Recognising this does not mean the relationship cannot change. It means that the work of changing it begins with the codependent person’s own psychology, not primarily with the other person’s behaviour.

Frequently asked questions about codependency

Am I codependent?

Codependency is not always easy to recognise in oneself because many of its features look like positive qualities — being caring, being loyal, being available. Some useful questions: Do you feel responsible for other people’s moods or problems? Do you find it very difficult to say no, or do you say yes and then feel resentful? Does your sense of self-worth depend heavily on being needed? Do you stay in relationships that cause you harm because leaving feels impossible? If several of these resonate, it may be worth exploring with a therapist.

What are the main symptoms of codependency?

The most common symptoms of codependency include: difficulty identifying or expressing your own needs; compulsive helping or caretaking, even when it causes harm to yourself; poor or absent personal boundaries; deriving your sense of identity primarily from relationships; difficulty tolerating conflict or disappointing others; chronic anxiety about what others think or feel; and a pattern of attracting or staying in relationships with people who need to be rescued or fixed. In more pronounced presentations, codependency can include a loss of a coherent sense of self outside of the caretaking role.

What is the connection between codependency and addiction?

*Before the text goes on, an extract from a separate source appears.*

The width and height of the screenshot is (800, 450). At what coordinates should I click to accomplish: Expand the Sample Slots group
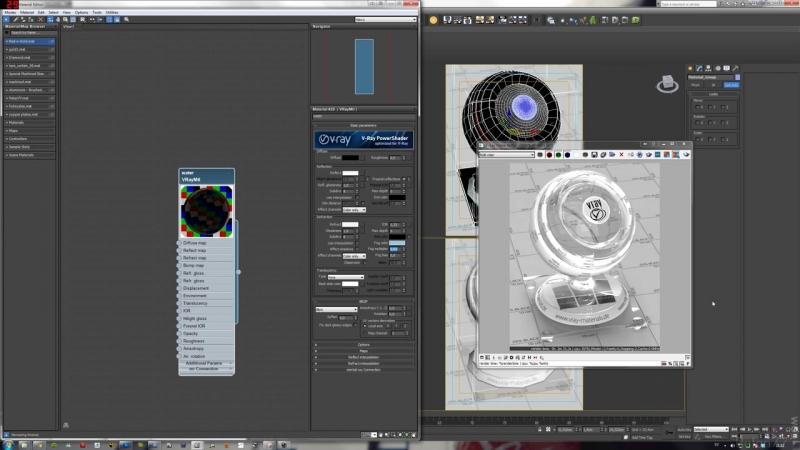coord(18,146)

Codependency and addiction are deeply intertwined. The term codependency originated in the addiction treatment field — specifically to describe the relational pattern that develops in family members and partners of people with addiction. The codependent person organises their life around managing, rescuing or enabling the addicted person, often to the complete neglect of their own needs. This dynamic can sustain the addiction by removing its natural consequences. But it also describes something real about the codependent person’s own psychological structure — one that requires therapeutic attention in its own right, not simply as a reaction to someone else’s addiction. Philippe Jacquet trained at the Hazelden Foundation, where family systems and codependency are central to the treatment model.

How do you stop being codependent?

Stopping codependent behaviour is not primarily a matter of willpower or changing habits. The patterns run deep — they were formed in early experiences where they served a genuine survival function. What changes them is understanding: understanding where they came from, what they are protecting against, and what it would mean to live differently. Depth psychotherapy — particularly integrative and Jungian approaches — offers the conditions for that understanding to develop. The therapeutic relationship itself is often corrective: a relationship in which you are not required to manage someone else’s feelings, and in which your own needs are legitimate.

Is codependency a mental health condition?

Codependency is not classified as a formal diagnosis in the DSM or ICD. It is better understood as a relational and psychological pattern — one with identifiable origins, recognisable features, and effective treatment. The absence of a formal diagnosis does not diminish its impact: codependency can significantly affect quality of life, relationships, and wellbeing. It is well within the scope of psychotherapy and is taken seriously as a clinical presentation in its own right.